Мы нашли телефон-автомат. Зверев в будку зашел. Позвонил. И сказал:
— Мы скоро приедем.
Я спросил:
— На метро поедем?
Зверев поднял бровь:
— На такси!
Сунул руку к себе за пазуху — и достал толстенную пачку четвертных, десятирублевок и пятерок. Сунул обратно, да поглубже. Заржал довольно. И — торжественно:
— Деньги — есть!
Я пожал плечами. А Зверев ухмыльнулся:
— Хорэ, хорэ!
Впереди — огонек зеленый замаячил. В таком районе захудалом — и вот, пожалуйста, приближается к нам такси.
Зверев быстро махнул рукой. И машина — остановилась. Мы залезли вовнутрь. Поехали. На вопрос шофера: «Куда?» — Зверев кратко ответил:
— В центр!
(Старухой Зверев обычно называл Оксану Михайловну, вдову поэта Асеева, одну из сестер Синяковых, в которую был влюблен. Мы со Зверевым навещали иногда ее. Но обычно приезжал к ней Толя один. Дорожил он этой любовью. Необычной. Ведь все у него необычным было, особенным. И, конечно, его любовь. Была Оксана Михайловна старше Зверева лет на сорок. Но разве возраст — преграда для любви настоящей? Нет. Пять сестер Синяковых были знаменитыми. Встарь — дружили с футуристами. В Красной Поляне, что под Харьковом, в их имении, все когда-то и началось, там истоки всего авангарда, позже так набравшего силу, что питают его отголоски и доселе подлунный мир. Хлебников, показав на Оксану, сказал Асееву: «Вот твоя жена!» И Асеев на Оксане сразу женился. Жили супруги вместе почти половину столетия. Асеев умер. Оксану полюбил неуемный Зверев. Началась такая любовь, что о ней вся Москва говорила. Зверев, пьяный, рвался в квартиру и выламывал дверь. Оксана вызывала ментов, причитая: «Дорогие милиционеры, вы не бейте его, пожалуйста, берегите руки его, я прошу, он великий художник!» Менты увозили Зверева — и, разумеется, били. Он опять приезжал к любимой. И она — впускала его. Рисовал он ее — непрерывно. Были сотни ее портретов, на которых Оксана — сияла несравненной своей красотой. Толя Зверев о ней заботился. Он любил готовить. Однажды он сварил ей вкуснейший борщ. И сказал Оксане: «Поешь!» Почему-то она отказалась. Толя — вылил кастрюлю горячего борща на Оксану. Потом взял свою любимую на руки — и понес ее в ванную, чтобы отмывать. И отмыл. И Оксана еще больше с тех пор любить стала Зверева. Он хранил у нее работы свои. Много папок. Оксана Михайловна продавала их постоянно и тем самым ему помогала. Продавала — по триста рублей. Вместо всем привычной тридцатки. И висели на стенах асеевской, в самом центре Москвы, квартиры изумительные портреты драгоценной зверевской женщины, златовласой Оксаны Михайловны. И любовь была небывалой, расцветающей всеми красками, пылкой, страстной, с криками, с драмами, с поцелуями и с объятиями, обоюдной, — такой и останется, полагаю, она — в веках.)

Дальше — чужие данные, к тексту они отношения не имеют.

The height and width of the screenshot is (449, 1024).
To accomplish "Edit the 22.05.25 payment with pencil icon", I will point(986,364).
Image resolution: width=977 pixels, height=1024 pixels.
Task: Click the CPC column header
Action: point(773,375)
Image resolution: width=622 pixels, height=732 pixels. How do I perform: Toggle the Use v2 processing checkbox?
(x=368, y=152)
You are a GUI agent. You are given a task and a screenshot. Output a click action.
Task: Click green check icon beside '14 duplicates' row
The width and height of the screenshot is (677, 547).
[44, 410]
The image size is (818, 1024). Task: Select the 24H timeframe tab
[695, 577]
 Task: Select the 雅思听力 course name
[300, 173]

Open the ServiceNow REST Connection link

Мы приехали в центр. Пришли, оба — выпив слегка, но трезвые, по тогдашним нашим понятиям, в гости к зверевской даме сердца, драгоценной Оксане Михайловне. Поздоровались с ней. Она рада нам была. Пили чай. Говорили. Зверев смотрел на нее глазами влюбленными. А потом и сказал:
— Володе негде жить!
Всплеснула руками в тот же миг Оксана Михайловна:
— Как же так?
Зверев — ей:
— Он бездомничает.
— Ах! — сказала Оксана Михайловна. — Что же раньше вы мне не сказали? Почему вы, Володя, стесняетесь? Вы такой хороший поэт. И, выходит, вам негде жить?
Я сказал:
— Да, так получилось.
Зверев буркнул:
— Володя — гений! Как и я. Мы с ним оба — гении.
— Ах! — сказала Оксана Михайловна — Понимаю, все понимаю. Постараюсь что-то придумать.
Позвонила она кому-то из знакомых:
— Ольга Густавовна! Добрый день. Это я. Звоню вам я сегодня по важному делу. У меня здесь Володя Алейников. Он хороший поэт. Толя Зверев говорит, что Володя — гений, как и Зверев. И вот, представляете, он бездомничает. Да, Володе негде жить. Совершенно негде. Может, вы приютите его у себя? Ну, хотя бы на время. Что? Согласны? Даю ему трубку.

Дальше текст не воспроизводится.